# Got to use my new lens on a couple young bucks



## GAJoe (Oct 1, 2017)

Went over to "Currahee" to put my Dad's stand up but got there early to set in my stand to see if I could get some pic's. These two young bucks came up and fed on acorns for a good 30 min.
 I recognized one of them from a trail cam pic'. My stand is about 80 yards away and camo'ed good. I was in full camo and good thing; both looked straight at me a couple times but didn't make me.
 The fork horn kept rubbing his snout in those leaves leaving his scent.
My new lens was able to get better detail.

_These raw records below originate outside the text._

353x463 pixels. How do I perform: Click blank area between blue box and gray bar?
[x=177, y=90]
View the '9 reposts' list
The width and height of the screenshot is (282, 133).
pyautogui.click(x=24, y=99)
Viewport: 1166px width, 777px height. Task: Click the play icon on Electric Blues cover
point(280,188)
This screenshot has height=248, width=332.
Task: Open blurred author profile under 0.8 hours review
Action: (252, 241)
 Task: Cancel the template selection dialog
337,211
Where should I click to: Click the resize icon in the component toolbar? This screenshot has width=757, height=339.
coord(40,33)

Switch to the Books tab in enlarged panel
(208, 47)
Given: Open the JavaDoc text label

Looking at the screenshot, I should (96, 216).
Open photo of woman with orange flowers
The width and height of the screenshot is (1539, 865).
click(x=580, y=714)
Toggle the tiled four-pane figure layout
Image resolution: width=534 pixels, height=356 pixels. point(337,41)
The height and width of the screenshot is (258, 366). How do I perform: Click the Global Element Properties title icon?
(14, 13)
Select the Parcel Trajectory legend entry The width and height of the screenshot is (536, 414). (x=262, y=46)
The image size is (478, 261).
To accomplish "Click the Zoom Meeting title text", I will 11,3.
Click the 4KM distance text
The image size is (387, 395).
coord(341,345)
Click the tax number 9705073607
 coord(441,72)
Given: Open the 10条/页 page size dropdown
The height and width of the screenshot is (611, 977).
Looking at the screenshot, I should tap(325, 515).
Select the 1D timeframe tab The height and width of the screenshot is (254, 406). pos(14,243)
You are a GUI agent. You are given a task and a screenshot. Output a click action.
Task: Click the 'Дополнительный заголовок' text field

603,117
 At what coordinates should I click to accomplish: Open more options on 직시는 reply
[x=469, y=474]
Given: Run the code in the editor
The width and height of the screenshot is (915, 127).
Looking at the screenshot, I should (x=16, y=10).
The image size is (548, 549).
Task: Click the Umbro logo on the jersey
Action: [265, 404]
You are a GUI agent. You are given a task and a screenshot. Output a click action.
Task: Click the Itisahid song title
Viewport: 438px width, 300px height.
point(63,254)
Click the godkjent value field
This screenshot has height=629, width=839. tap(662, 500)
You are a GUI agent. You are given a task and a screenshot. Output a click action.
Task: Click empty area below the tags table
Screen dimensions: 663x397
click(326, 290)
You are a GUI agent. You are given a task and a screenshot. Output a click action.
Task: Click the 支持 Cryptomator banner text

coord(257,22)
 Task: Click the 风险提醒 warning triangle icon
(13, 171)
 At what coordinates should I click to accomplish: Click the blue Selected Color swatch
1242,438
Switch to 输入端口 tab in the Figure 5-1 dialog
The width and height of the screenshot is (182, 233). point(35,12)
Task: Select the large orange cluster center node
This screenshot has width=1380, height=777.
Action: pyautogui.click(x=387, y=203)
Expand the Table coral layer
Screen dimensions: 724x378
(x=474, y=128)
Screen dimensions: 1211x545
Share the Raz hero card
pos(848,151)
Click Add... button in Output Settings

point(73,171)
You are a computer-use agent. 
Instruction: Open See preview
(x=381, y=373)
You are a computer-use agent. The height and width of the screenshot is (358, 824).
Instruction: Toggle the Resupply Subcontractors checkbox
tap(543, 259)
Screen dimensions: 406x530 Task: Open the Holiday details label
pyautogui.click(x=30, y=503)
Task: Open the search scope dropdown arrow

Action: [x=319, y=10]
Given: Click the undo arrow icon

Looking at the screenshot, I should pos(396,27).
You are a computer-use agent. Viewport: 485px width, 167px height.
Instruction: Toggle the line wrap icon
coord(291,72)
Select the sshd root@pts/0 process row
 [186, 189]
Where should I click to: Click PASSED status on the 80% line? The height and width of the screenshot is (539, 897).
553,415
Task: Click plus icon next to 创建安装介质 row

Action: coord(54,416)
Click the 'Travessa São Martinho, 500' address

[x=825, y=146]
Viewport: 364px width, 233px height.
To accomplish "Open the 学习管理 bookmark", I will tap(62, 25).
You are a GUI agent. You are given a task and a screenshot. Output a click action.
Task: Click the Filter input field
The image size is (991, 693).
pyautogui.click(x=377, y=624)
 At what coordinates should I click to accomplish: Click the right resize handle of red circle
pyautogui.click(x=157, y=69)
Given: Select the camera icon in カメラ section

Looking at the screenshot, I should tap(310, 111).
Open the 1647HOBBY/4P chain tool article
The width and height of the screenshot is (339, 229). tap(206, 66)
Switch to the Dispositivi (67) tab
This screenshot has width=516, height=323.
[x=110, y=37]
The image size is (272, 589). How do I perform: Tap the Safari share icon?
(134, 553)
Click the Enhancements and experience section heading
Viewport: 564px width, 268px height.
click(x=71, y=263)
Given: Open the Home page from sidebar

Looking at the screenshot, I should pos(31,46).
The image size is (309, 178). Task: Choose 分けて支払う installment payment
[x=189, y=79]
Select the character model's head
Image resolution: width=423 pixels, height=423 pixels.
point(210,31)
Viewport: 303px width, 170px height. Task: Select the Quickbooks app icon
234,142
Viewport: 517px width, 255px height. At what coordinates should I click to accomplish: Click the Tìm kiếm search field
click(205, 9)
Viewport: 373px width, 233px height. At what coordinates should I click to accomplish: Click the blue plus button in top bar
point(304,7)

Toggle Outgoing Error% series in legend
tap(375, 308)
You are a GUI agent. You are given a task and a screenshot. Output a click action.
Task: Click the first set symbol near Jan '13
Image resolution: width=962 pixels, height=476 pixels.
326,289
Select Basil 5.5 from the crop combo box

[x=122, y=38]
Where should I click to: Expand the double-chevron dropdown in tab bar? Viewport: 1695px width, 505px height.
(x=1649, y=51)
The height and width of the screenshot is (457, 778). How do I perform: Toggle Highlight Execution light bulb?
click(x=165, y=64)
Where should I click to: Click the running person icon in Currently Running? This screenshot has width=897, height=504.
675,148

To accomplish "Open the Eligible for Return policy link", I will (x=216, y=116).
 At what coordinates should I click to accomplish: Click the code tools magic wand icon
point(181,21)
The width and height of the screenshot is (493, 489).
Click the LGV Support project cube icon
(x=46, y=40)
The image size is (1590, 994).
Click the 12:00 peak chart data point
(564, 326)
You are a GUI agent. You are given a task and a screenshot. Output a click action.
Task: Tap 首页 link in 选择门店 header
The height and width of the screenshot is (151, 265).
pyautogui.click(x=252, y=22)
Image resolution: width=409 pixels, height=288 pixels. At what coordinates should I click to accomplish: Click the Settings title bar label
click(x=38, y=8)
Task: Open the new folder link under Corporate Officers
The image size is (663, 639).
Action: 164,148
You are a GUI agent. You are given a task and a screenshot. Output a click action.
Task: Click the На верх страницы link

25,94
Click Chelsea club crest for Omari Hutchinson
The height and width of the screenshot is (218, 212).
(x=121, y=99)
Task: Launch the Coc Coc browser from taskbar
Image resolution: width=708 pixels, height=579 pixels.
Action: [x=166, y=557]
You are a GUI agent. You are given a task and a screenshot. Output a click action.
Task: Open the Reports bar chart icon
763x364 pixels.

I can see the whiskers on several.


----------



## Cmp1 (Oct 1, 2017)

Great shots,,,, good looking bucks,,,,


----------



## wvdawg (Oct 1, 2017)

That had to be fun!  Nice captures - that lens is giving you some fine shots!


----------



## rip18 (Oct 2, 2017)

Sweet shots!  Gotta love a good "deer in habitat" shot!


----------



## GAJoe (Oct 3, 2017)

Thanks Guys!


----------



## blood on the ground (Oct 3, 2017)

Nice shots..


----------



## carver (Oct 8, 2017)

Fine shots Joe


----------



## GAJoe (Oct 10, 2017)

thanks again


----------